▶ EXCERTO FORNECIDO
◆ ◆ ◆ ◆ ◆ ◆ ◆

Monday, November 20, 2006

A falta que faz a falta

João é um aluno meu que tem aulas comigo numa sala que não a minha. Brinca no recreio entre os amigos com o automatismo dos pássaros que atravessam continentes alinhados à procura do calor, mas sem nunca tomar a dianteira. Entra na sala de aula incógnito, pousa a pasta e senta-se na carteira entre considerações sobre os desenhos que as nuvens descrevem no céu e as colunas de gaivotas que persegue com os olhos na janela . Na verdade, tudo para o João é mais interessante do que o que se passa na sala de aula ou do que o professor diz.
Lembro-me de no dia das matrículas os pais dizerem: “Olhe que o João é bom aluno, mas tem andado distraído…” Posteriormente, perguntei-lhes o porquê de tamanha abstracção, ao que a mãe respondeu: “Sabe, o João tem um mundo muito próprio.” Sim, um mundo muito próprio – pensei eu - confirmando que em matéria de imprecisão a criança tinha bem a quem sair.

Outro dia perdi a paciência com o João. Treinávamos o raciocínio periférico fazendo contas em Inglês, e ele levava vinte minutos para resolver duas contas de somar. Gasto pelo cansaço, elevei a voz a níveis que normalmente evito. O João encolheu-se. Os amigos riram-se. Envergonhado, voltou o rosto. Pousou a caneta na mesa e fixou os losângulos do chão. Senti-o bloquear. Então, decidi falar sobre coisas que não a escola:
“João, o que faz o teu pai?
-É porteiro de uma empresa, professor...

◆ ◆ ◆ ◆ ◆ ◆ ◆

▶ LINHAS DE DADOS
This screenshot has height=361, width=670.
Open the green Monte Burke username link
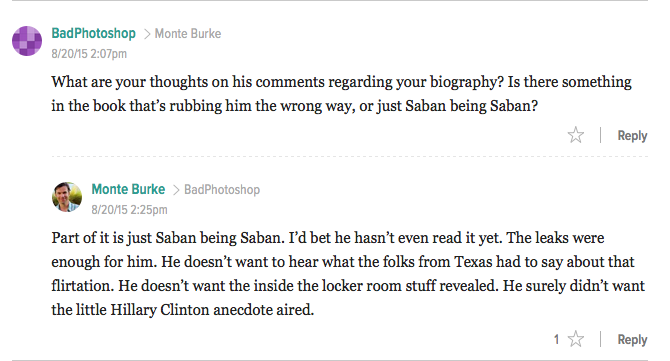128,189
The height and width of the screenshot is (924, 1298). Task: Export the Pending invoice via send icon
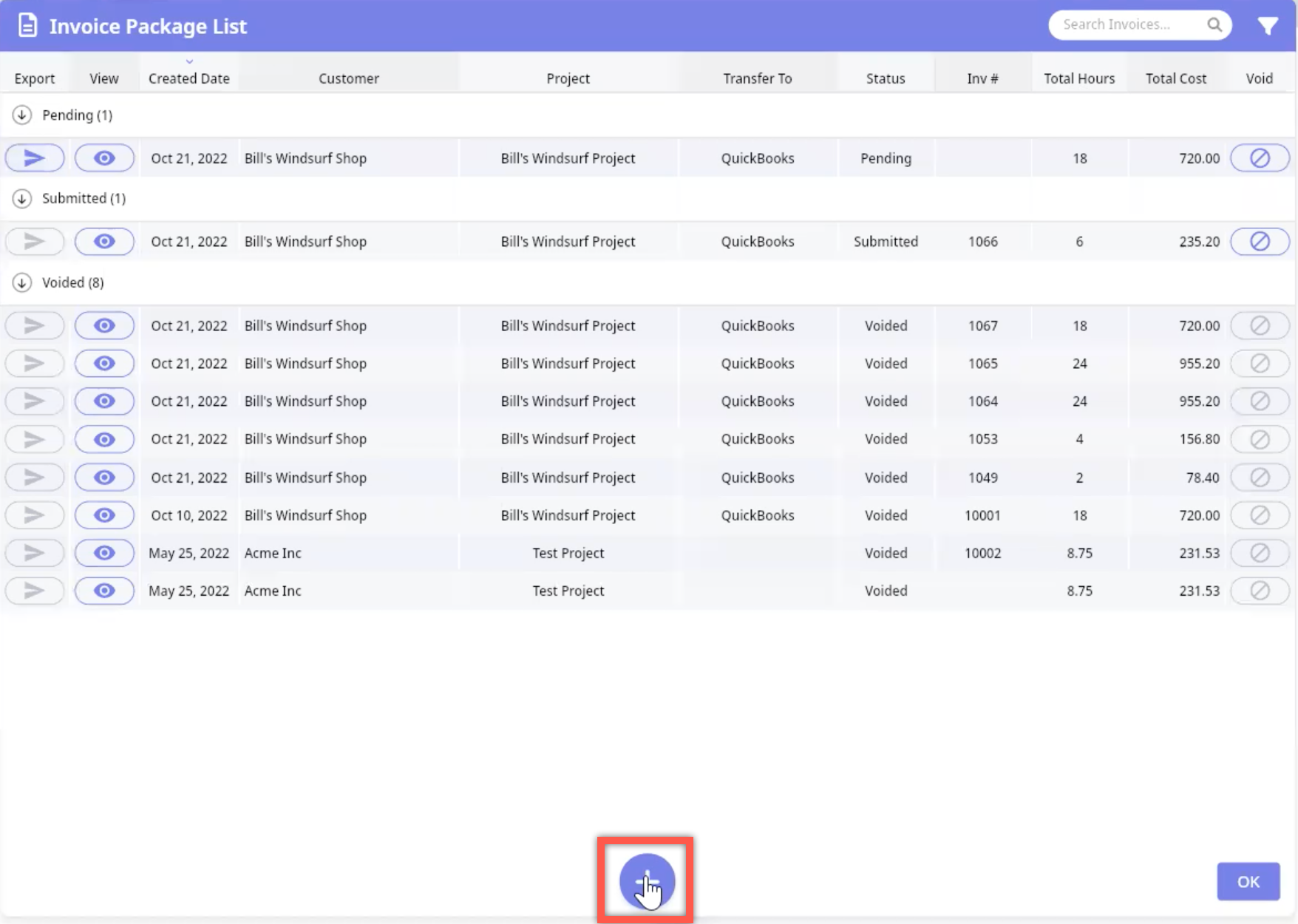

◆ ◆ ◆ ◆ ◆ ◆ ◆

Reproduza o trecho do excerto que começa nas palavras "Lembro-me de no" e termina depois de "faz o teu pai?". A listagem não é necessária aqui.

Lembro-me de no dia das matrículas os pais dizerem: “Olhe que o João é bom aluno, mas tem andado distraído…” Posteriormente, perguntei-lhes o porquê de tamanha abstracção, ao que a mãe respondeu: “Sabe, o João tem um mundo muito próprio.” Sim, um mundo muito próprio – pensei eu - confirmando que em matéria de imprecisão a criança tinha bem a quem sair.

Outro dia perdi a paciência com o João. Treinávamos o raciocínio periférico fazendo contas em Inglês, e ele levava vinte minutos para resolver duas contas de somar. Gasto pelo cansaço, elevei a voz a níveis que normalmente evito. O João encolheu-se. Os amigos riram-se. Envergonhado, voltou o rosto. Pousou a caneta na mesa e fixou os losângulos do chão. Senti-o bloquear. Então, decidi falar sobre coisas que não a escola:
“João, o que faz o teu pai?